I saw this second opera of The Ring last night, all four hours of it, and thoroughly enjoyed it. I'm definitely into this now; I hope nothing prevents me from seeing Siegfried Wednesday and Götterdämmerung on Saturday. I believe I like Walküre better than Rheingold musically. Although for the most part I've been finding Wagner more interesting than moving, the final scene of this one, where Wotan repudiates his beloved daughter Brunnhilde, really touched me. 

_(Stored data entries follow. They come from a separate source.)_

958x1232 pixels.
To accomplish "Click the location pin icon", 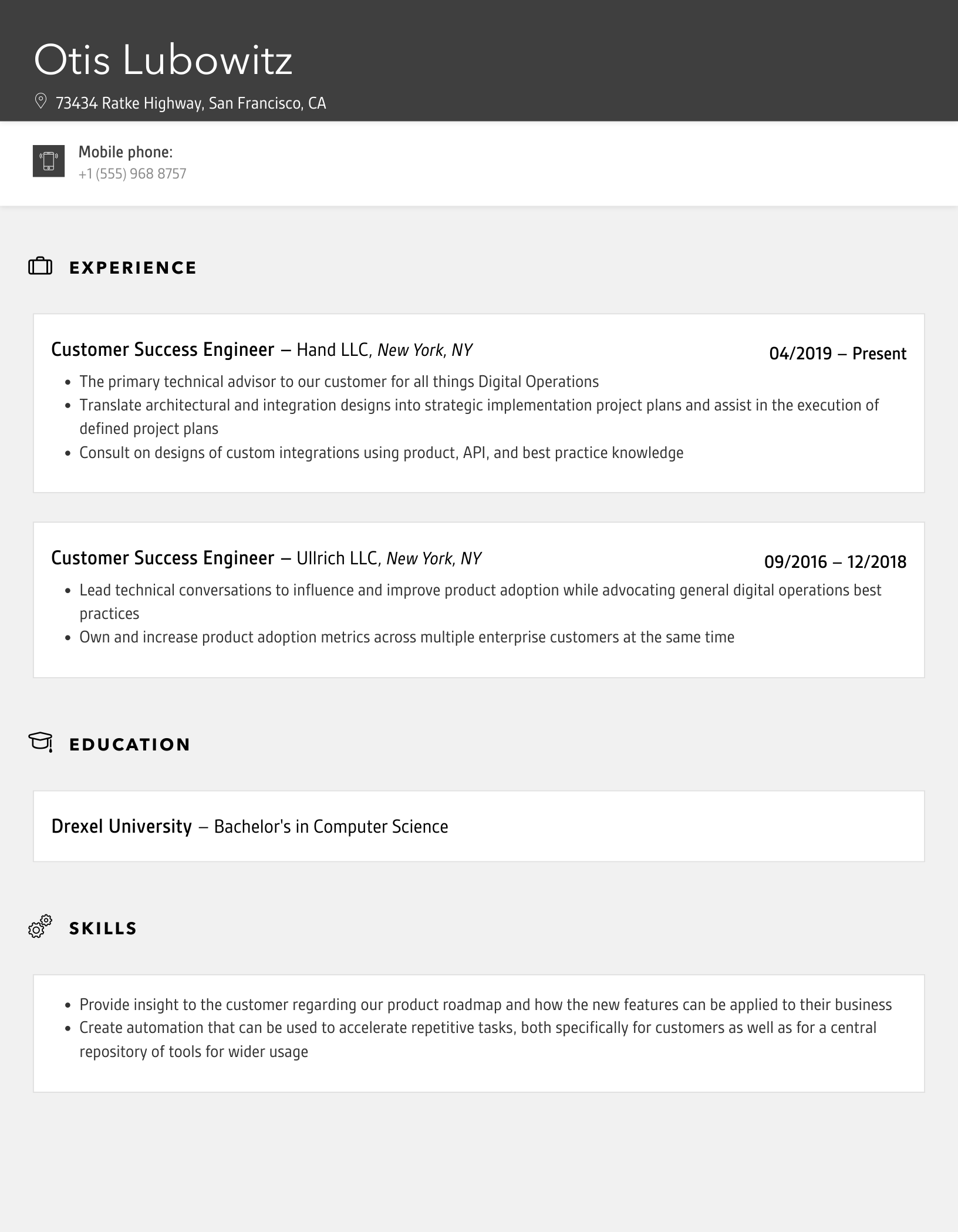I will (x=41, y=102).
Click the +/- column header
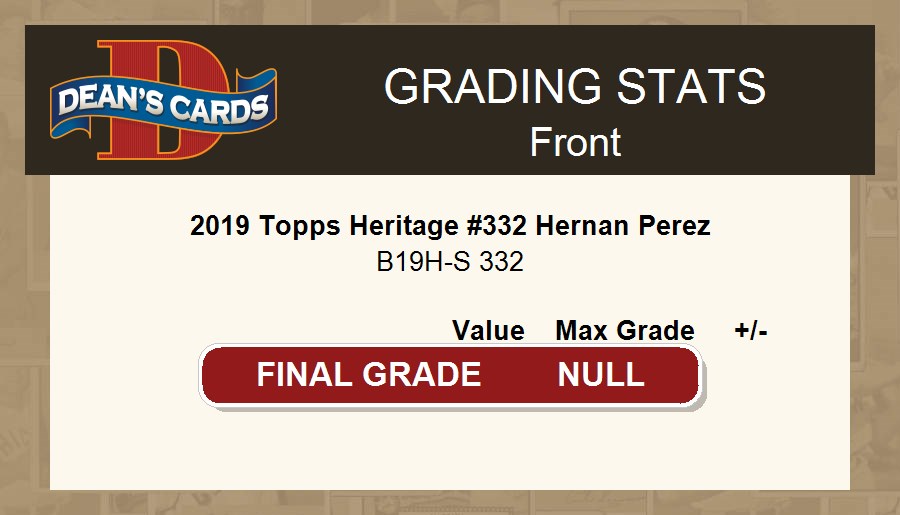The height and width of the screenshot is (515, 900). pos(750,331)
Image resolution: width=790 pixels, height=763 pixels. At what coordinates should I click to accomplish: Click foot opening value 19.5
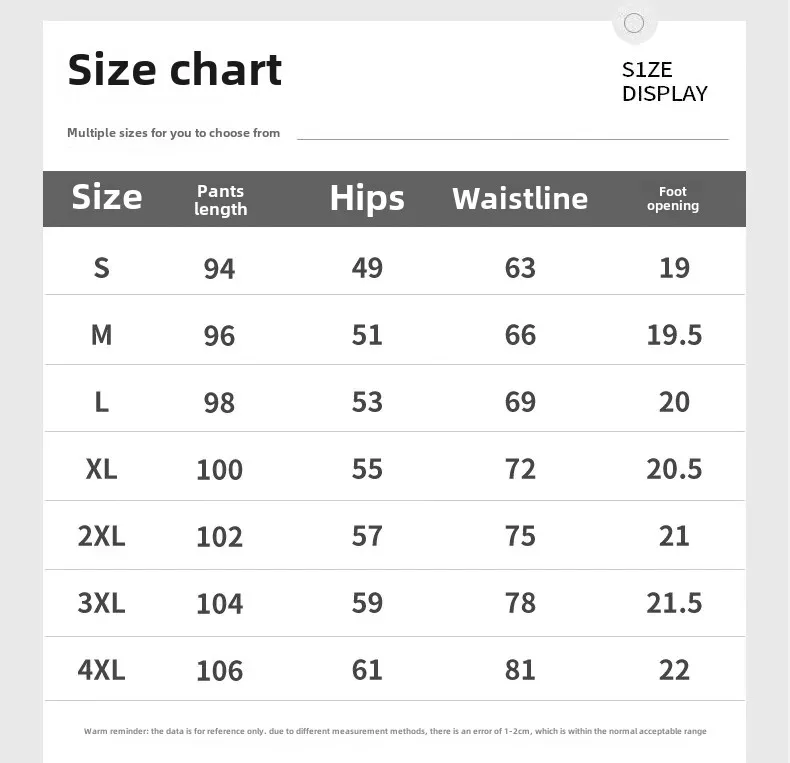coord(674,335)
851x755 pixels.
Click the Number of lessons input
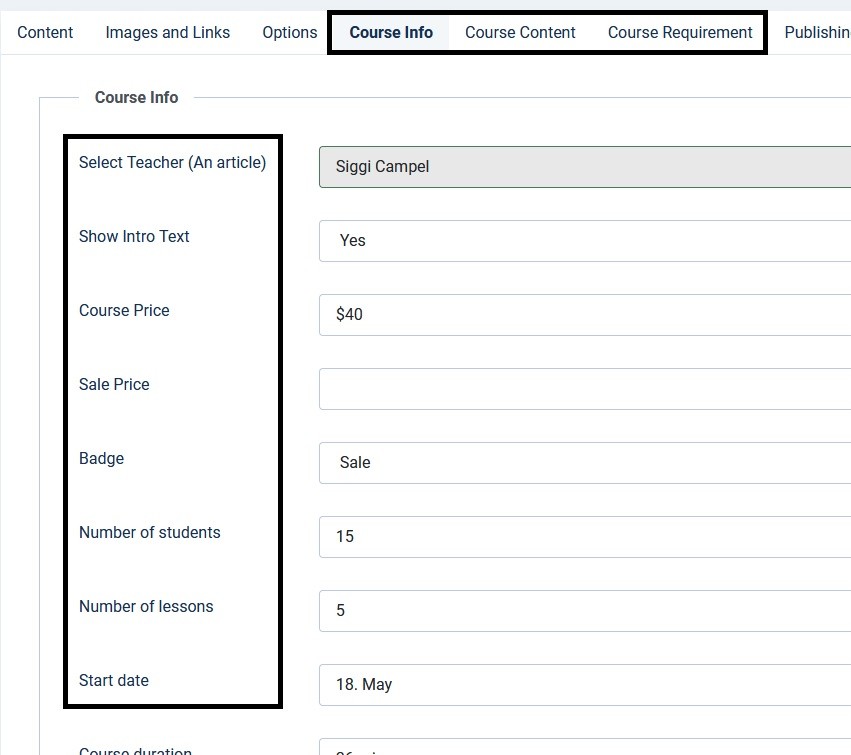(x=584, y=611)
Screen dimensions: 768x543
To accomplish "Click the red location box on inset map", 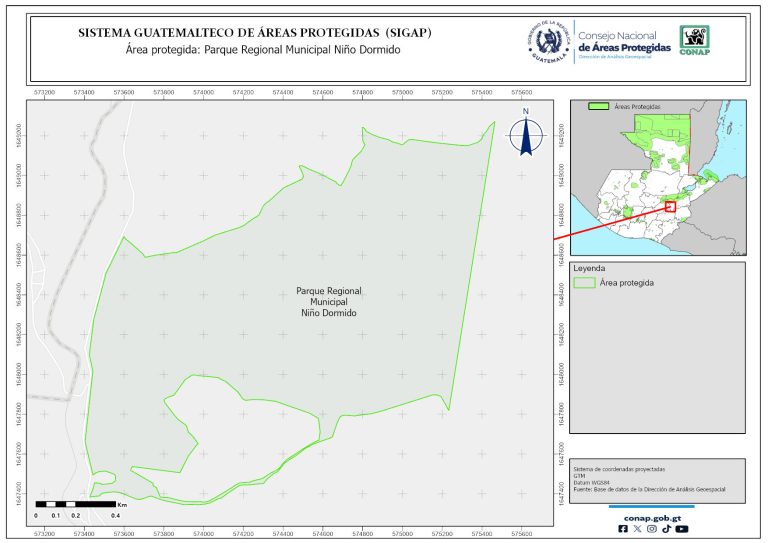I will (x=670, y=207).
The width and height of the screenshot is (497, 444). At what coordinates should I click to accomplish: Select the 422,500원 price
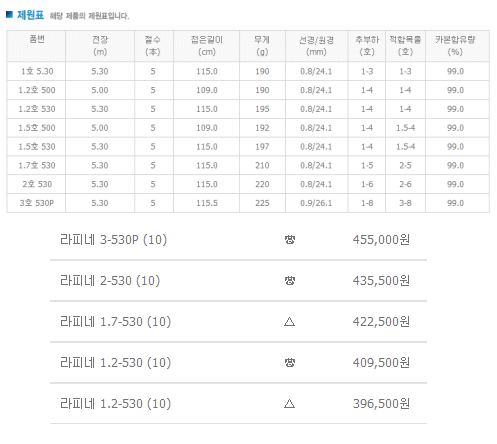[x=381, y=322]
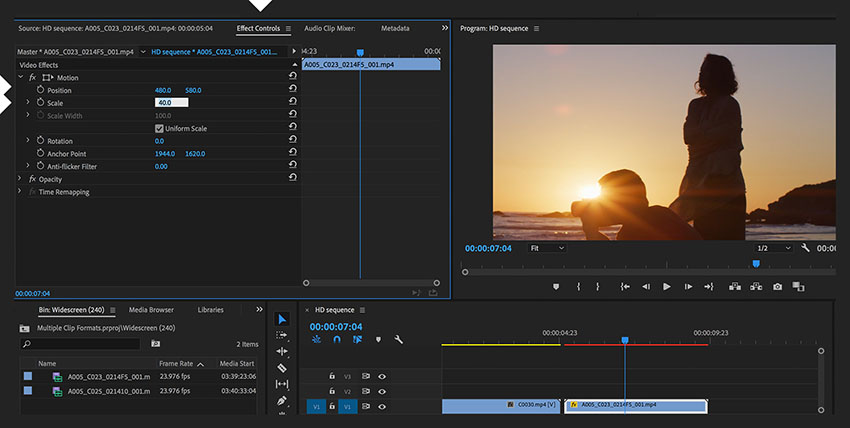Open Program monitor wrench settings
The image size is (850, 428).
tap(805, 248)
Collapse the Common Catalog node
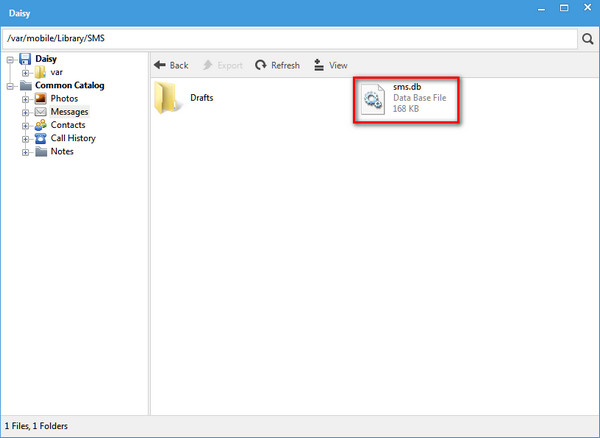This screenshot has height=438, width=600. 9,86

One of the stars of this production is a crazy device which apparently came to be called simply The Machine. It's hard to describe: a couple of dozen long beams (I guess 30 feet/10 meters long) which pivot around a long shaft, the whole thing running across the stage and largely filling it. Each beam moves separately. They're flat on one side and have a low peak on the other--i.e., the silhouette would be a long low triangle. And amazing things are done with them, using positioning, lighting, and sometimes devices to suspend people in front of them, when they're positioned vertically or at a very steep angle. It can serve as anything from trees to horses to houses to mountains to waterfalls. I think if you go to this link a video of clips will start playing, and you can see The Machine in action. I think it's very effective, all in all, but at times distracting. That was especially so in the opening scene of Das Rheingold, because I couldn't figure out what I was seeing. 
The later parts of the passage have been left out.